> [SUPPLIED PASSAGE]
====

Self-imposed success tax - Financial Literacy

Self-imposed success tax

When you make more money, you move up into higher income tax brackets. This progressive tax rate has been called a “success tax,” because the more you make, the higher the rate you are taxed. But this isn’t the only success tax, the other one is your increase from lifestyle spending.

When you were age 19, whatever level of quality you were content to own (from socks to cellphone) or consume (from alcohol to shampoo), it ratchets upward as your income increases. The items we buy today serve the same function as their cheaper competition, but we no longer consider purchasing the cheaper versions. This is called “lifestyle inflation” and it consumes an increasing amount of your income. An article by Derek Thompson highlights data indicating that on average, no matter what your level of income, 50% is spent on housing and transportation. So whether you make $40,000 or $400,000, the average American spends the same: half on housing and transportation. (This ratio is similar for Canada and UK as well).

====

> [DATA EXTRACT]
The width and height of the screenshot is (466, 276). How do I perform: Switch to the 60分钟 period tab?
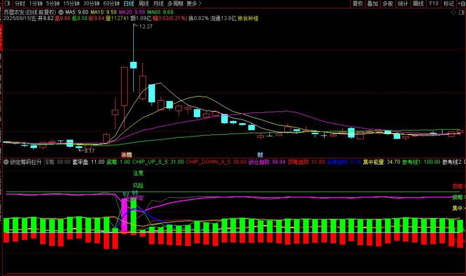[111, 4]
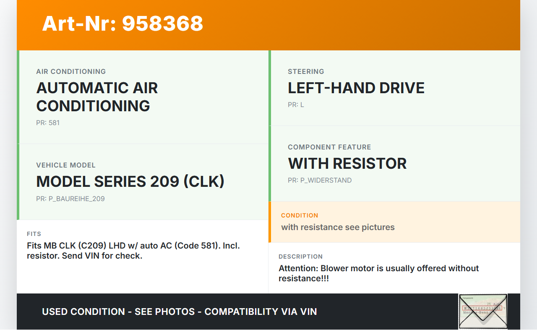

====

> [REQUIRED TASK]
Write what comes next in the passage on the self-imposed success tax, starting after its last sentence. The data comes from a separate source.

> [THE RESULT]
Increasing your financial stability would be greatly advanced if instead, you controlled your lifestyle spending. Not just housing and transportation, but all areas. The average person does not control their spending and many require credit cards to pay for all of their over spending. It is always best if your personal ratios for any spending be FAR below the ratios for the average person (because the average person is always a very-poor money manager).

Let’s examine an item that most of us purchase – shoes.

  1. Were you content or in utter agony with a cheap pair of shoes when you were age 19?
  2. Sitting alone at your kitchen table, does it really matter if you have an expensive logo on your shoes?
  3. Are you able to experience appreciation for a new pair of shoes you just purchased, or do you immediately search for an even better pair to add to your large collection that you rarely use?
  4. Would you prefer to own a cheaper pair of shoes today or when you are elderly, being forced to wear a cheap pair of shoes when you need a more expensive pair with support and comfort?
  5. At the end of each month, do you have plenty of money to save and invest or do you increase your credit card balances?

The more perspectives and long-term thinking you can apply to each purchase that you make, you may be better able to distinguish between the proverbial “wants vs. needs” and make better financial choices.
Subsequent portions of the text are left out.